È lì, nella struttura sanitaria in cui avrebbe dovuto rimettersi in sesto, che a una decina di giorni dal suo arrivo aveva cominciato ad avvertire dolori a un braccio e a una spalla.
Ed è sull’operato del personale sanitario che la seguì che, ora, il marito Beppino Concina e i figli Claudio e Graziella, con l’assistenza legale dell’avvocato Gianmarco Romanini, di Viareggio, chiedono sia fatta luce.
Il fascicolo aperto sul caso dalla Procura di Massa per le ipotesi di reato di omicidio colposo e di responsabilità colposa per morte in ambito sanitario, al momento, vede indagate cinquanta persone, tra medici e sanitari dei presidi coinvolti.
Compresi, quindi, l’ospedale “Cisanello”, in cui la paziente fu sottoposta a intervento e al quale lei stessa si era rivolta, dopo che l’anno prima era stata operata una prima volta a Udine, e il “Nuovo ospedale apuane” e l’ospedale del cuore “Gaetano Pasquinucci”, dove venne ricoverata quando il quadro clinico si era ormai aggravato.
L’inchiesta è alle battute iniziali: l’altro giorno, davanti al gip Marta Baldasserroni, si è aperto l’incidente probatorio, che proseguirà martedì prossimo con l’escussione dei periti del giudice.

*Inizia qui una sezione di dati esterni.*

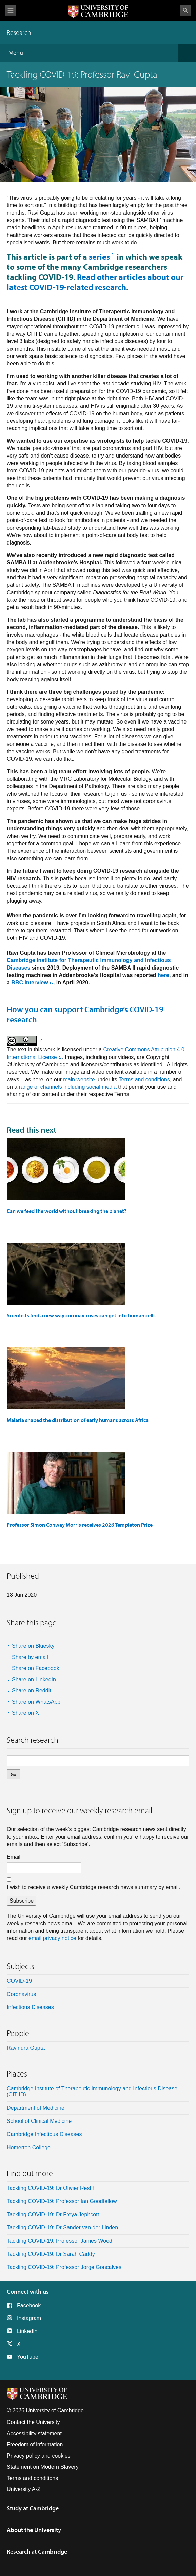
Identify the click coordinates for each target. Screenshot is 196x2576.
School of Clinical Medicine (39, 2121)
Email (13, 1857)
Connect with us (28, 2291)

Terminata l’udienza, il giudice restituirà gli atti al pm Giulia Giancola per il prosieguo dell’investigazione e gli eventuali ulteriori accertamenti ( nell’immediatezza, era stata eseguita l’autopsia) che riterrà di disporre, prima di chiudere le indagini preliminari e decidere se e nei confronti di quali indagati proseguire l’azione penale.
Intanto, è la figlia Graziella, che abita a Viareggio, a ricordare come, insieme alla mamma, avesse scelto proprio Pisa «per la disponibilità che le aveva dimostrato il primario di cardiochirurgia» e per «l’elevato livello professionale, dovuto anche all’ampia casistica» vantata da quella struttura sanitaria.

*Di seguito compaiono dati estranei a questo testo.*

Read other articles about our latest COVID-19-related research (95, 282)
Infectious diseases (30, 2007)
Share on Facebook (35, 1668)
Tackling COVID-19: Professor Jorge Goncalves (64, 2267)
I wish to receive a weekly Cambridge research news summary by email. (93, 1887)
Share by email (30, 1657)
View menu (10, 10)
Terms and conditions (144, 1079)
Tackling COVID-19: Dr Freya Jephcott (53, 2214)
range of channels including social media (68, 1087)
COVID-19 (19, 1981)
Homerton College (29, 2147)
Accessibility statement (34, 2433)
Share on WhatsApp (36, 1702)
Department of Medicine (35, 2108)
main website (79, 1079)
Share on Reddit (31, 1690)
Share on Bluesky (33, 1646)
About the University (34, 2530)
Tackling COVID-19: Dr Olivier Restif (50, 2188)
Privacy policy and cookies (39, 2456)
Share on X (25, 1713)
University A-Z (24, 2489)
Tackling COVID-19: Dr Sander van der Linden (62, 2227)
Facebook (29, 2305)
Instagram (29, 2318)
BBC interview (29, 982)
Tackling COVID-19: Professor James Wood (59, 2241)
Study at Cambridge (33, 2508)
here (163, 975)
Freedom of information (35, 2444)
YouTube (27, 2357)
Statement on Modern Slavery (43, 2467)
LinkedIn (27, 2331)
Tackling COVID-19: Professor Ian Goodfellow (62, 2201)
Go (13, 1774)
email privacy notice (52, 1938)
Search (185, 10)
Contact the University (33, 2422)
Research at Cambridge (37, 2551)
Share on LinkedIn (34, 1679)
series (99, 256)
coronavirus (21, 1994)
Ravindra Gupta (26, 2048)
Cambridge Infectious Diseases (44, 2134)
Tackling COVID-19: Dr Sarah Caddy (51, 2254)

«Sul Cisanello, così come su Noa e Opa – ha affermato l’avvocato Romanini – non abbiamo nessuna recriminazione. Le nostre lamentele si riferiscono soltanto alla dubbia condotta del “Don Gnocchi”».
Per porgere l’estremo saluto a Mariarosa, che per anni aveva lavorato come infermiera nel reparto di Ortopedia dell’ospedale di Tolmezzo, si era dovuto attendere il 30 luglio. Il funerale era stato celebrato nella chiesa di Vinaio, la frazione dov’era nata insieme ai fratelli Enore e Clara, di cui era la maggiore.
«Una madre, moglie e sorella straordinaria. La sua scomparsa lascia un vuoto enorme, oltre che tanta rabbia al pensiero che avrebbe potuto essere ancora qua con noi – dice con la voce spezzata dalla commozione Clara, che invece abita a Comeglians e che a sua volta è infermiera in servizio nell’ospedale del capoluogo carnico –. Di lei conservano tutti uno splendido ricordo: dai colleghi, ai medici e ai pazienti. Perché – spiega – con il suo sorriso, l’empatia e la generosità sapeva rendersi speciale in ogni occasione».